I cant access to my webmin panel via my address http://62.72.5.173:10000/




that was the command to see if something else was on port 10000

That’s the expected output.

But that’s based on a guess about what the unseen error might be based on the truncated output.

Again, you can use CTR - multiple times until you see the end of the line. Even if it is too small to read you can copy it off and paste it in something else that won’t truncate it, like the Kate editor.

I don’t see anything terrible happening there. I don’t see any evidence of catastrophe unfolding from the perspective of memory or disk space or CPU. So I can’t even guess why restarting Webmin would time out.

Is anything showing up in the journal, at all?

journalctl -f

Just watch it for a little while and see what goes by. Maybe there’s a clue about what is screwy about your system.

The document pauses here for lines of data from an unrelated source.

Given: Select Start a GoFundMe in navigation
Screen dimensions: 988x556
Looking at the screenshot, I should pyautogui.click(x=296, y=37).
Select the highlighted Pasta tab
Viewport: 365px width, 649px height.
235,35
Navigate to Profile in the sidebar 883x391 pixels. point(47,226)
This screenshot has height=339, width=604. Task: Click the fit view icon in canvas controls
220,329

still giving me the same output

this is the result

I looked at some of the earlier outputs. Are you logging in through a web portal/console type thing? This may be why CTL - doesn’t work. :frowning:

Well, that explains the timeout.

But, I don’t understand how there are no log entries about the failure in the Webmin log.

If the original was a “Hostinger” install could a update have hosed it? Things aren’t where they are expected anymore?

Without an error, we can’t possibly fix this. I don’t know how you’re not getting more entries in the miniserv.error log, which is where we expect to find an explanation for why it won’t start. You have no entries since December, somehow. Every one of your restart attempts should show up there.

The fact that nothing shows up means something I can’t figure out. I’ve never seen this behavior, and something weird is going on with your system.

Try starting it manually:

/usr/libexec/webmin/miniserv.pl /etc/webmin/miniserv.conf

While watching the /var/webmin/miniserv.error log.

Hostinger is known to have a broken Webmin installation image. At least, they used to.

But, is that what this is? This thread is too long, I can’t figure out what the heck is going on. If this was not installed using our installation process, it can’t be trusted. I don’t know why hosting providers are incapable of running any of our installation processes as documented, but they seem to all be incapable of doing so.

Show me:

rpm -q webmin

And:

rpm -V webmin

(The latter will take a little while to run.)

We do see truncated error.

My guess is failed to bind and could not listen. I think he OP is using a web console for access so CTL - isn’t working to see the full output. That’s as much as I can distill out of this.

We already saw the full error in the journal they posted above. The error is not useful. It’s a timeout waiting for Webmin to start and place a PID. We already know Webmin isn’t starting. We need to see the actual Webmin log entries to know why, and that’s somehow not being written.

Oh, but I guess the “Failed to bi” bit might be showing something already listening on 10000. But, netstat showed nothing.

Yeah. Two directions here. Maybe see what is in /var/webmin ? Almost went there earlier.

Your Webmin installation is probably fucked up. Because Hostinger apparently can’t read a half page of documentation about installing it.

And, you almost certainly should be using Virtualmin instead. Since you said you’re hosting websites, Webmin has almost nothing to help you with that task. Virtualmin is our web hosting control panel project, and the tool you should use for managing websites in almost all cases.

It’s been a year or two since anyone confirmed the Hostinger Webmin image was fucked up, but last time we heard about someone using Hostinger is was because they used the Hostinger image with Webmin and it was fucked up. So
maybe don’t use their Webmin image.

so what can i do ? :smiling_face_with_tear:

So, that looks fine. If that’s our package (seems likely), there’s nothing wrong with the installation files. So, something has to be wrong with config files or the system itself.

Check the configuration, at least for the error log location (because we need to see a danged error before we can even attempt to fix things):

grep errorlog /etc/webmin/miniserv.conf

If that points to where we expect (/var/webmin/miniserv.error), then try starting it manually while watching that log, as I suggested above, but I don’t think you’ve done.